Eurydice in the Underworld

Concerts 15.04.2022



From Claudio Monteverdi to Pierre Henry, the lyre of Orpheus and the powers of music have never ceased to inspire composers. With the chamber opera Eurydice, given in its French premiere at the Athénée, Dmitri Kourliandski and Antoine Gindt take their turn in examining the myth, giving the story new extensions.

The libretto is based on a long poem by the Russian writer Nastya Rodionova. It is the monologue of a woman in search of her loved one, which the main character of the opera takes on. Eurydice, it should be remembered, is the wife sent back to the underworld after Orpheus insulted the gods when, on the way back to life, he turned around to see her. In this 'experience of darkness' - the darkness of the underworld and a movement of introspection - she meditates on her condition and her solitude, in the memory of the one she has lost: 'memory is more terrible than fate', we read in the writer's beautiful text.

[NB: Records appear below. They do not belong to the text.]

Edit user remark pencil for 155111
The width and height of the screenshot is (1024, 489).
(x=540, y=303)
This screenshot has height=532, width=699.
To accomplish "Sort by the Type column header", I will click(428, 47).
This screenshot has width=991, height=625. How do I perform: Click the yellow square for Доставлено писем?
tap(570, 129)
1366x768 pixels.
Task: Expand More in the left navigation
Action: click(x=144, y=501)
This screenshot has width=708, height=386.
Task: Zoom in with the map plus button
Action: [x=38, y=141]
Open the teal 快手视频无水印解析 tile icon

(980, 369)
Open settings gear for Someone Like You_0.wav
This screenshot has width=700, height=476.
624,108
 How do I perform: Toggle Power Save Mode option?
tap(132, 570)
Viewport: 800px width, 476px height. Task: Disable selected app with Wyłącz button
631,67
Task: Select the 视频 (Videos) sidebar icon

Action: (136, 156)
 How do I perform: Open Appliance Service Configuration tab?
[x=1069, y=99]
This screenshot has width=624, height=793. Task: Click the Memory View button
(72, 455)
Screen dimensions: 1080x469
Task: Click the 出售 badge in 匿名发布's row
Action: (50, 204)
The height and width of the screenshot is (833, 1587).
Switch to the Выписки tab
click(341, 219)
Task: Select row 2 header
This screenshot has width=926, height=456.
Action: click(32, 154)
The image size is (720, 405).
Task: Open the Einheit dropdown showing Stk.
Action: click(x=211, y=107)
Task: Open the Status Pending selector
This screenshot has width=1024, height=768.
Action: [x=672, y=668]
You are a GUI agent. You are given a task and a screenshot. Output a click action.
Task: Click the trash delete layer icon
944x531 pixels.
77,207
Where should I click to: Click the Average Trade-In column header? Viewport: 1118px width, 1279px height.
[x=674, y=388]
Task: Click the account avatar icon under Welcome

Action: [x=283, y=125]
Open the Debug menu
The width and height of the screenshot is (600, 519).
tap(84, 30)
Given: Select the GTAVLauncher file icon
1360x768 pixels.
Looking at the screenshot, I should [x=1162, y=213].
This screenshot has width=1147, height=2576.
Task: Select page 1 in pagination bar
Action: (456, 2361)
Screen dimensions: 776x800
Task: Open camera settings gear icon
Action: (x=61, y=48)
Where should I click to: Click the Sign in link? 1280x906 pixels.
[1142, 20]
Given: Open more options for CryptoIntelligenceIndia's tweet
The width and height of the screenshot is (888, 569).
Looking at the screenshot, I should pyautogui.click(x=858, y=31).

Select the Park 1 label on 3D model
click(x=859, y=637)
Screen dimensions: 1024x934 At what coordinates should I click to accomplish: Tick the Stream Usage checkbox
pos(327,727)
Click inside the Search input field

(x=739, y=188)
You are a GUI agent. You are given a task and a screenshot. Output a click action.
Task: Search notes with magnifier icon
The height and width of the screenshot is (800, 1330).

It was important for the director Antoine Gindt and his faithful team, Daniel Levy (lighting), Élise Capdenat (set design) and Fanny Brouste (costumes), to inscribe the long time of this introspection through the singing of the soprano Jeanne Crousaud. There is no drama or evolution in the narrative but a space that needs time to exist. There are few elements on the stage - a bench, an armchair, the perspective of a toilet and a few heaped up dead leaves - and this permanent darkness, were it not for the harsh light of two neon lights that overhang the stage. The span of water and smoke on the floor brings a dreamlike dimension to a setting where the aquatic element is often suggested. Gindt adds the mute presence of Orpheus, always in the shadow of Eurydice. The director thought of Dominique Mercy, who danced Orpheus for his entire career in Pina Bausch 's troupe, as an Orpheus who had grown old, in contrast to the eternal youth of his lost wife, he explains. He is lying on the bench when she begins to sing, before falling to the ground; a wandering traveller, he opens a bag and explores its contents or follows in the footsteps of his Eurydice, whom he tries in vain to win back. Dominique Mercy does not dance her role but reincarnates the myth through her presence.

The libretto on which Dmitri Kourliandski worked is articulated in seven 'arias', like so many numbers sung by the soprano from different sound perspectives. This is not the composer's first experience with the stage. The score forEurydice dates from 2019, completed just before the confinement and premiered on the Italian stage in 2021. It makes use of fixed sound music, diffused and spatialised in the hall (through an ad hoc sound installation), as well as a piano (electronic keyboard) played on stage. The show begins in the dark with a superb purely electroacoustic sequence, inviting the listener to this singular and immersive listening experience. We are immediately confronted with the noisy universe of a composer who, since the 2000s, has been developing the concept of "objective music": a sound art that denies any dramaturgy by virtue of a voluntary "de-subjectification" of the work: no drama that could contradict the inner action experienced by the listener. His writing, in which any notion of fixed pitches is absent, adopts a system of relative notation, leaving a margin of freedom and choice to the performer. For the soprano, the composer fixes a melodic pattern, a tempo and certain modes of enunciation. Kourliandski evokes Monteverdian ornamentation in the vocal stylisations adopted by the soprano for each "aria": stretching of the first syllable of the word, trembling at the beginning or end of the phrase, ricochet on the spoken, sung or chanted words, etc. The singing becomes plaintive, whimsical, incantatory, through so many demanding and virtuoso figures that Jeanne Crousaud's voice, admittedly amplified, fully assumes. One notes the definite evolution - amplitude and timbre - since she took on the role in Michaël Levinas' Le Petit Prince in 2014.

In Antoine Gindt's production, the pianist(Bianca Chillemi), who only arrives during the performance, turns her back to the audience, in a space where all communication seems to have broken down. She plays scattered notes on the keyboard whose resonance and distortion reach us through the loudspeakers. Like the piano, Jeanne Crousaud's voice has been pre-recorded by the composer and subjected to the logarithms of the software that reinjects through the loudspeakers the modulated and demultiplied sound heard as a superimposition of the voice sung live. This sound environment, both diffuse and impalpable, is maintained throughout the performance (nearly an hour), giving voice to the character's inner voices in a disturbing back and forth between inside and outside.

The random process used by our composer allows for a significant renewal of the sound rendition on each evening. An excellent reason to go and see again and again this dreamlike and captivating show performed at theAthénée until 15 April.

Michèle Tosi

Théâtre Athénée Louis-Jouvet, Paris, 13-04-2022
Dmitri Kourliandski (b. 1976): Eurydice, an experience of the dark: opera for soprano, piano and electronics, based on a poem by Nastya Rodionova; directed by Antoine Gindt; collaboration on the direction, Elodie Brémaud; scenography by Élise Capdenat; lighting by Daniel Levy; costumes by Fanny Brouste. Eurydice, Jeanne Crousaud; Orpheus, Dominique Mercy; piano, Bianca Chillemi.